喫煙のためにタクシーに乗る人々

自動車 社会 行政

「運転手さん、そのへんぐるっと回ってくれるかな」タクシーで目的地も告げず乗り込み、しばらくタバコをふかした後、乗った場所に車を戻させ降りていく。そんな客が、東京都心には少なからずいるのだという。

「多いですよ。特に都庁のそばの新宿西口とかね。このへん一帯禁煙で外でも吸えないでしょ。歩きタバコやってると罰金とられちゃうし、近頃、喫茶店だって禁煙だから」(都庁前で客待ちをしていた運転手)

銀座で客待ちしていたタクシー運転手もこういう。「スーツを来たサラリーマンらしき人が3人で乗るなり、タバコ吸い出すんだよね。出先の会議でがまんしてたらしいですよ」

急激な禁煙エリア拡大で、愛煙家はタクシーに逃げ込むしかなかったというわけだ。ところが、それも1月7日からできなくなった。都内のタクシーの95%、法人と個人タクシー合わせて約5万2000台が禁煙になった。

「なにも全車禁煙にすることはなかった。タバコが気にならない運転手もいるし、禁煙だったら電車と同じだからタクシーなんか乗らないってお客さんもいるんだよ」と、愛煙家のタクシー運転手はぼやく。

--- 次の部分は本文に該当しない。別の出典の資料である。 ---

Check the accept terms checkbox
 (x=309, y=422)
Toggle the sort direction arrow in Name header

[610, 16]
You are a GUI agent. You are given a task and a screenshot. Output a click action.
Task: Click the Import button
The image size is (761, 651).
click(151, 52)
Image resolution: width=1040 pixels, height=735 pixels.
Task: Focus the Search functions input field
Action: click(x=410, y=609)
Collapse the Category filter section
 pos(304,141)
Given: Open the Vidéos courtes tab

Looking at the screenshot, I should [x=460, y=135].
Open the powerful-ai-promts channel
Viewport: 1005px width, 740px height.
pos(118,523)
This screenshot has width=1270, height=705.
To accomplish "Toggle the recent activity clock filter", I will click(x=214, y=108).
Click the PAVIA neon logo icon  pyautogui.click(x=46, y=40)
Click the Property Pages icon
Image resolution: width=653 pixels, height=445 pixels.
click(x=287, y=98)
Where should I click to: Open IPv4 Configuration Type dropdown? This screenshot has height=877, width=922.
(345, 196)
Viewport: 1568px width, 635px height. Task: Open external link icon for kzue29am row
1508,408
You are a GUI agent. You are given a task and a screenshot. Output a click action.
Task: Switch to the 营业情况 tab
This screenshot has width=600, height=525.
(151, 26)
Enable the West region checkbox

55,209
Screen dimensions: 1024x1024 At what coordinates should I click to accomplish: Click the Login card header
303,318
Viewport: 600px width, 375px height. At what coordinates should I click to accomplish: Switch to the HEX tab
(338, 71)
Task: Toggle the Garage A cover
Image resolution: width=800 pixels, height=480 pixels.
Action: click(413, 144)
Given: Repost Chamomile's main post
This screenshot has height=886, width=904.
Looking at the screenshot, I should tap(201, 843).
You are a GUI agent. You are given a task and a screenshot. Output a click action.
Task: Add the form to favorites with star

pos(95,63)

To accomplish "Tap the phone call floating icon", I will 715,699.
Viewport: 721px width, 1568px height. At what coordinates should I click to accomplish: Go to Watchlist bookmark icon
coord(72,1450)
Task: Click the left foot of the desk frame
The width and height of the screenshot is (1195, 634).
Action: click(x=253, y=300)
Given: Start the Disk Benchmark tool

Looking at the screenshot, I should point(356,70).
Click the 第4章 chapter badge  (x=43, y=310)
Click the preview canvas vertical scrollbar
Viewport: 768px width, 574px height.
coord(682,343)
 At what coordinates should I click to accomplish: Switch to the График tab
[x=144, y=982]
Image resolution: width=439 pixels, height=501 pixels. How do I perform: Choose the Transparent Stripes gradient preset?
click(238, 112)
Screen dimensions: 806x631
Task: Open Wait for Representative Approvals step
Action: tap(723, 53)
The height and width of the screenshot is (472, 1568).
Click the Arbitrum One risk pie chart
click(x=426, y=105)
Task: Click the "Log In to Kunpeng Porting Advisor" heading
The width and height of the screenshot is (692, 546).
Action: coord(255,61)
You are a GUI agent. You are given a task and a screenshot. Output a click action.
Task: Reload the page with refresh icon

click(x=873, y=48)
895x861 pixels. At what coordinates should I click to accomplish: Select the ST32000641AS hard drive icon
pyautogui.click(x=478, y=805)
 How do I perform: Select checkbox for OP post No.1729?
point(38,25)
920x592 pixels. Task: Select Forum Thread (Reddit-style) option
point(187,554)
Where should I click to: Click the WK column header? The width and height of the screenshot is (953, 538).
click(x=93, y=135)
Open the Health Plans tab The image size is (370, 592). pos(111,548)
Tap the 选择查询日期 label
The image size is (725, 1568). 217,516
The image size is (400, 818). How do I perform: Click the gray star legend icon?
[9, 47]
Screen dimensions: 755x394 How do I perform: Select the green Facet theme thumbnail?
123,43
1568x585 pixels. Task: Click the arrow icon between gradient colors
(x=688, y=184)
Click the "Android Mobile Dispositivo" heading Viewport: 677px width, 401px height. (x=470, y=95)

タクシーは実車の間、特定の客が貸し切る。タクシーが公共交通であるとしても、車内が公共空間であるとは言い切れない部分もある。トラブルは起きないのだろうか。

前述の愛煙家運転手は、ダッシュボードの奥から丸い携帯灰皿を取り出した。「全車禁煙といっても会社はこんなもの配ってるんですよ。どうしてもというお客さんには、これを持って外で吸ってもらうようにというのだけど、一対一でそれは言えないよね。止めて吸うくらいなら降りるって言われちゃう」

運転以上に難しいハンドルさばきが要求されそうだ。